Deeper Learning, he continues, “is an awareness of yourself as a learner, an awareness of your strengths, your weaknesses, your interests. And not just an awareness of it, but spaces where you are encouraged to explore those interests, to lean into those weaknesses, and to leverage those strengths.”

Grasp every opportunity

Leon holds up her student portfolio, a weighty binder filled with four years of projects – Project Based Learning is another hallmark at CAT – a compendium of her own high school journey.

Describing her classroom experience, Leon says teachers routinely put students into groups for a given project.

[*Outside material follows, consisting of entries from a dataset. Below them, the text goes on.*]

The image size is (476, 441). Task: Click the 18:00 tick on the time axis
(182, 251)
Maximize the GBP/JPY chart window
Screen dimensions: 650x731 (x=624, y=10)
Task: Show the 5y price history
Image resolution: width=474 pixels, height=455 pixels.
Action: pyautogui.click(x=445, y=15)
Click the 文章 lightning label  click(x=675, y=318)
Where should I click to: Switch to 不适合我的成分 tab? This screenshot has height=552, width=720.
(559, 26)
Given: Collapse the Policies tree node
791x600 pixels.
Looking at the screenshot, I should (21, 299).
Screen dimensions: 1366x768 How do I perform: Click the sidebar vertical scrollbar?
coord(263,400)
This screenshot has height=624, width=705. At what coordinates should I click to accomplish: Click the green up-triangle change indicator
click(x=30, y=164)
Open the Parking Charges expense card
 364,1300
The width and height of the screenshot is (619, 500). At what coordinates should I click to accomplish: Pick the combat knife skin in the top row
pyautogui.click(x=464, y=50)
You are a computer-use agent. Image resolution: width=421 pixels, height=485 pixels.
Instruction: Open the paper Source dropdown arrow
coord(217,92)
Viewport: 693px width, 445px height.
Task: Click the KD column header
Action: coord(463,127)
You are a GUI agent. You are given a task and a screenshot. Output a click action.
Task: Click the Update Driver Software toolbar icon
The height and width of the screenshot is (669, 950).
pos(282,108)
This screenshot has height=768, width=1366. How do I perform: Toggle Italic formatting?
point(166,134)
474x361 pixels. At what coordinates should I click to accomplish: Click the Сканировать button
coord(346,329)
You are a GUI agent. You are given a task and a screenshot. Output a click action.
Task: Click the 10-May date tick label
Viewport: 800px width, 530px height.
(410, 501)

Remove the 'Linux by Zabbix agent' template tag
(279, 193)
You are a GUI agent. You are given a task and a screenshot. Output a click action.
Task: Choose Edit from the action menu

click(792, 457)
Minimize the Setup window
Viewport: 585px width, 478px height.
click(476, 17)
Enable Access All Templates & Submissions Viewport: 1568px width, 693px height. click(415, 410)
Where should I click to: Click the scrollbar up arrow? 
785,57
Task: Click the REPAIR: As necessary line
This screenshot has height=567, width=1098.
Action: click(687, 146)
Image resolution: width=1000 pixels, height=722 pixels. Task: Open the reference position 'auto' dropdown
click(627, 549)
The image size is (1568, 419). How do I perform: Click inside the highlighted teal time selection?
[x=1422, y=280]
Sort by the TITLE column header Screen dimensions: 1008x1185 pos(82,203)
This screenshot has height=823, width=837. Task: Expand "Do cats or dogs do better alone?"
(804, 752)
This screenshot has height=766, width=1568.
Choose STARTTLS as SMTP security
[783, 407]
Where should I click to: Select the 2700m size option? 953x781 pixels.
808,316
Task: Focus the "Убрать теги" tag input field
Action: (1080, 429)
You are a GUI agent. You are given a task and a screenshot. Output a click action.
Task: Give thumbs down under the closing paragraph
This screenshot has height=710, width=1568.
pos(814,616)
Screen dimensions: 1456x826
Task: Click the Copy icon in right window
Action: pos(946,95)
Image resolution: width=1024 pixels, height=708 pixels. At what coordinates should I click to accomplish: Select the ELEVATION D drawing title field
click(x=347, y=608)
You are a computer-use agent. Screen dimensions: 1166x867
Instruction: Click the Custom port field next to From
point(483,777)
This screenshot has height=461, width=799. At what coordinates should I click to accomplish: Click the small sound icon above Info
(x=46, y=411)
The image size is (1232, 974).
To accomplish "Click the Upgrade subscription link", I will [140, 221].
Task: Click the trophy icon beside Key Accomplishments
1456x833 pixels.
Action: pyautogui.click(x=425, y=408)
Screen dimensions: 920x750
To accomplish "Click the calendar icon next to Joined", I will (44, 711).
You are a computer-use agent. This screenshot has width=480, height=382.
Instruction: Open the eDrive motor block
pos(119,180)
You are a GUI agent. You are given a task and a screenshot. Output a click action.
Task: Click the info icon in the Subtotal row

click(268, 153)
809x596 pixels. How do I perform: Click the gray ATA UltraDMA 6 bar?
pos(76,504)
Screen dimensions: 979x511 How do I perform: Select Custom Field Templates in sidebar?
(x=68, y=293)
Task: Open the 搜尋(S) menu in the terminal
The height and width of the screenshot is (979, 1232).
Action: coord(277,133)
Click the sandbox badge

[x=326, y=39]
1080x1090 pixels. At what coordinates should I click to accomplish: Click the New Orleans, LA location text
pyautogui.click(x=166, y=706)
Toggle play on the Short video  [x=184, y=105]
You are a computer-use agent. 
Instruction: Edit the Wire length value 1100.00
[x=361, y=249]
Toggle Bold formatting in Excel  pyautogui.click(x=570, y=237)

The process allowed her to learn to both communicate and collaborate with her peers.

“You have to find a way to work with and learn from each other,” she says. “Now, I feel more confident being able to talk to different people and ask how to move forward.”

Todd Smith teaches English at CAT. He says these projects help students develop Deeper Learning skills, adding they are far cry from his own experience in school. “I had textbooks when I was in school. Teachers would lecture, and we would take notes … it’s markedly different.”

Smith adds that teachers at CAT often incorporate multi-media tools into their curriculums, which are designed around both standards as well as what teachers “want students to learn.” That often means drawing directly from student experience.

It’s a theme Leon is quick to pick up on.

“In my middle school it was very textbook heavy … it was very traditional. Here [at CAT] they’re not very traditional at all. They try to teach you ways to understand things in your own way,” she says.

When she first got to high school – Leon spent three years at Metro Arts and Tech, CAT’s sister school; the two were eventually merged – she says neither college nor career was on her radar. She credits her teachers with steering her toward the theater.

“In my ninth grade year I had a drama class. My teacher sat with me and told me to check out this new theater [in San Francisco],” recalls Leon. “My whole entire dream has since revolved around that center.”

As to the future, Leon is nothing if not determined. “I want to go to college. I want to graduate and be the first in my family to graduate. I want to grasp every opportunity I can from college.”